▶ EJERCICIO BREVE 1: ¿Puedes devolver, copiado sin cambios, el fragmento del texto sobre el viaje por Oruro que empieza en "El viaje, colmado" y termina en "bienestar para todos."?
▶ EJERCICIO BREVE 2: ¿Podrías reescribir como una lista breve el párrafo del texto sobre el viaje por Oruro que comienza con "Empezamos por el sur", conservando sus datos principales?
▶ EJERCICIO BREVE 3: ¿Puedes continuar el texto sobre el viaje por los Andes de Oruro a partir de su última oración?

▶ FRAGMENTO DADO:
===============

Edwin Guzmán Ortiz
En el fondo fue el viaje. Partir de sí mismo para tratar de encontrarse en un punto, siempre en trance de fuga. Uno mismo viajando y adentrándose en un espacio poblado de espacios. Me digo: viajar es viajarse. Es hacer que el recorrido, más allá de su aparente despliegue, vaya construyéndose en la propia subjetividad. Pretender resolver el recorrido en el cenit de la imaginación y el pensamiento. Los andes que se abren desde Oruro hacia Oruro. Hacia el Oruro más profundo y verdadero, al Oruro que se mira a sí mismo desde sus montañas, silencios y astros que cambian de nombre y de fe.
El viaje, colmado de lugares santos. En el templo de la Mama Cantila, la cera de las velas derretidas lleva en secreto los deseos, las oraciones y rogativas a la Virgen, mientras la huaca subterránea, escucha silenciosa. En cambio, en el Cerro de Santa Bárbara, bajo el aura del monumento a la Virgen, tres miradas se prolongan hacia los horizontes que rebasan la ciudad y el deseo late hondo.
Empezamos por el sur, al anochecer, con una huajta en la boca de la víbora. El fuego transfiguraba los símbolos de la mesa en humo, humo mensajero destinado a las wakas, achachilas, a la Pacha. Los misterios, el incienso y cerveza danzaban y latían bajo el pedido de bienaventuranza en el viaje, de salud y bienestar para todos.
De pronto la trasfiguración del paisaje. La majestad de la pampa extendiéndose más allá del horizonte. La mañana parpadeaba y se abría en ocres y verdes altiplánicos. Serranías que recortan lontananza, tierra robusta en tanto la mirada se enreda en el juego abierto de los contrastes. De pronto, a la derecha, sobre unas pequeñas colinas un conjunto de chullpares erguidos a pesar de los siglos. Antiguas casas de la muerte. Terrosos y, algunos mutilados por el tiempo, parapetados ante la salida milenaria del sol, continúan cobijando el más allá. Por la rendija frontal de la estructura, vemos una calavera mirando el suelo, arriba no es necesario, mirando abajo, a la tierra, que la terminará de acoger no sabemos cuándo. Mientras, el paisaje aledaño se halla intacto, ninguna explicación, ninguna presencia más que unas rocas enormes y redondas al frente, cómplices del silencio descascarado de la muerte. Tañe al fondo, una campana subterránea.
Huesos dispersos, pedazos de vasijas de arcilla, rotos. Señales de un tiempo triturado y vuelto a renacer. Fémures, astillas de costillas, parietales que cobijaron un lenguaje de pétrea resonancia. Corre un viento suave, viento que no se oye a sí mismo, nosotros sentimos su lengua invisible sobre la frente, frente que no deja de imaginar los ayllus y voces que habitaron el lugar hace tiempo.

===============

▶ DATOS GUARDADOS:
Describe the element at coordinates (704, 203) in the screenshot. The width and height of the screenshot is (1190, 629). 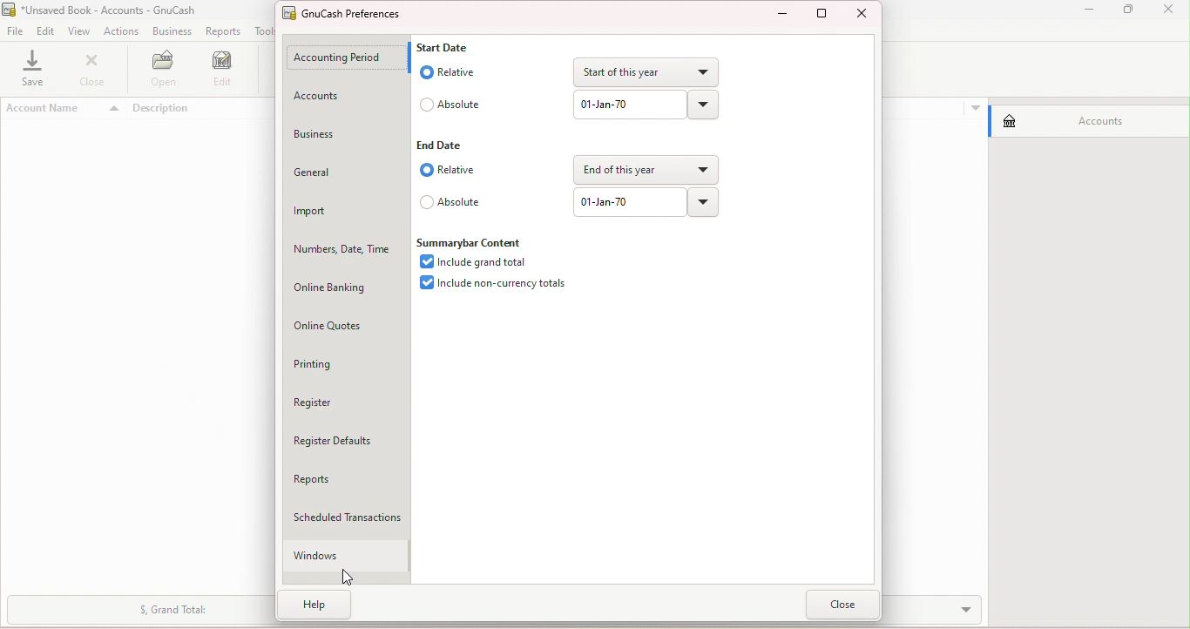
I see `Drop down` at that location.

===============

▶ RESPUESTA DEL EJERCICIO 1:
El viaje, colmado de lugares santos. En el templo de la Mama Cantila, la cera de las velas derretidas lleva en secreto los deseos, las oraciones y rogativas a la Virgen, mientras la huaca subterránea, escucha silenciosa. En cambio, en el Cerro de Santa Bárbara, bajo el aura del monumento a la Virgen, tres miradas se prolongan hacia los horizontes que rebasan la ciudad y el deseo late hondo.
Empezamos por el sur, al anochecer, con una huajta en la boca de la víbora. El fuego transfiguraba los símbolos de la mesa en humo, humo mensajero destinado a las wakas, achachilas, a la Pacha. Los misterios, el incienso y cerveza danzaban y latían bajo el pedido de bienaventuranza en el viaje, de salud y bienestar para todos.

▶ RESPUESTA DEL EJERCICIO 2:
- El recorrido empezó por el sur, al anochecer, con una huajta en la boca de la víbora.
- El fuego transformó en humo los símbolos de la mesa, un humo mensajero destinado a las wakas, los achachilas y la Pacha.
- Los misterios, el incienso y la cerveza acompañaban el pedido de bienaventuranza en el viaje y de salud y bienestar para todos.

▶ RESPUESTA DEL EJERCICIO 3:
Prosigue la marcha. Empieza a divisarse el cuerpo monumental del Sajama. Fantástica eminencia de la tierra. Montaña de montañas. Su blanco pico nos da la medida de su jerarquía. Más que una montaña, un Mallku, una deidad, una presencia sagrada que reina en la zona. Erguido en más allá de los 6.000 metros despierta un sentimiento reverencial donde palabras y silencio se confunden. Habrá que inventar otra lengua, o gramática de la exultación, transformación del cuerpo en el grado cero de la fe: allá donde todas las creencias caben, todo lo numinoso se congrega y consagra. Invisibles e imperceptibles los aymara de los señoríos. La primera mirada a la montaña es la parálisis. Luego, te llega lentamente, con sus contornos y su altura, con su diseño sagrado y su sacralidad, en fin, con sus bastones de mando, tallados por el tiempo. Gonzalo-Sajama nos escucha y nos acompaña, con una esfera de piedra.
Desde una piscina de aguas termales, vemos apagarse lentamente el Tata Sajama. Insólita realidad, desde unos cuerpos desnudos abrigados por el agua, frente al ocaso investido de montaña. Uno tuviera que curarse del ser, de ese amasijo de costra urbana y tecnologías idiotas, de turbias rutinas y cultos inhóspitos. Unas nubes tapan la testa de la montaña, y lentamente cae la noche del lugar, es decir, no una noche cualquiera.

La lluvia ha invadido la tierra de charcos y riachuelos, se estira la lama o culebrea. Los bofedales hinchados congregan llamas y alpacas, todo luce no como una postal, más bien como el gobierno pleno de la naturaleza frente a sí misma.
Al día siguiente. ¿Todavía es posible concebir el periplo por días?; más bien, como una suma de asombros, de instantes líquidos. El parque se revela más arriba a través de un racimo de geiseres, ojos de aguas termales que encienden su presencia sobre la costra de la tierra. Ojos incandescentes que se suman al hervor, olor a azufre y mineral. Mensaje líquido de la profundidad de la tierra. Burbujas, humo, calor que se abraza al sol y a los ojos asombrados de estos hirvientes partos del agua.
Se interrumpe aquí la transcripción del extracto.